WASHINGTON (Reuters) - People who are 100 pounds (45 kg) or more overweight are the fastest-growing group of overweight people in the United States, researchers reported on Monday.
They found the proportion of the severely obese was 50 percent higher in 2005 than it had been in 2000 -- a startling rate of growth.
“The proportion of people at the high end of the weight scale continues to increase at a brisk rate despite increased public attention on the risks of obesity and the increased use of drastic weight loss strategies such as bariatric surgery,” said Roland Sturm, an economist at Rand Corporation, a nonprofit research institute.
“The explosion in the use of bariatric (weight-loss) surgery has made no noticeable dent in the trend of morbid obesity,” Sturm added in a statement.
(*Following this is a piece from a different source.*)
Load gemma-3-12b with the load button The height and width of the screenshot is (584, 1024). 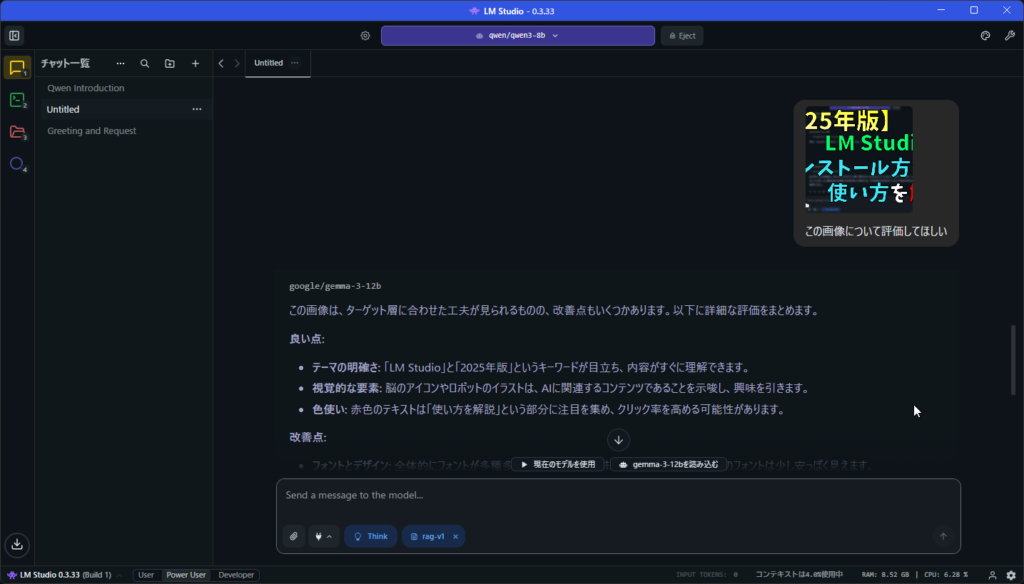pyautogui.click(x=668, y=463)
The researchers found that based on self-reported height and weight, which tends to underestimate the weight part, 3 percent of Americans are already severely obese -- defined as having a body mass index of 40 or higher.
Body mass index is calculated by dividing weight in kilograms by the square of a person’s height in meters.
The researchers, whose report will be published later this year in the journal Public Health, found that the proportion of Americans with a BMI of 30 or more increased by 24 percent between 2000 and 2005.
The proportion of people with a BMI of 40 or more increased by 50 percent and the proportion of Americans with a BMI of 50 or more increased by 75 percent.
The number of bariatric procedures, which include stomach stapling and stomach bypass surgery, rose to an estimated 200,000 in 2006 from 13,000 in 1998.
More than 30 percent of Americans are overweight, with a BMI between 25 and 29, and another 30 percent on top of that are obese, defined as having a BMI of 30 or above.
Overweight people have higher risks of heart disease, diabetes and some cancer, and obesity makes the risks much more imminent.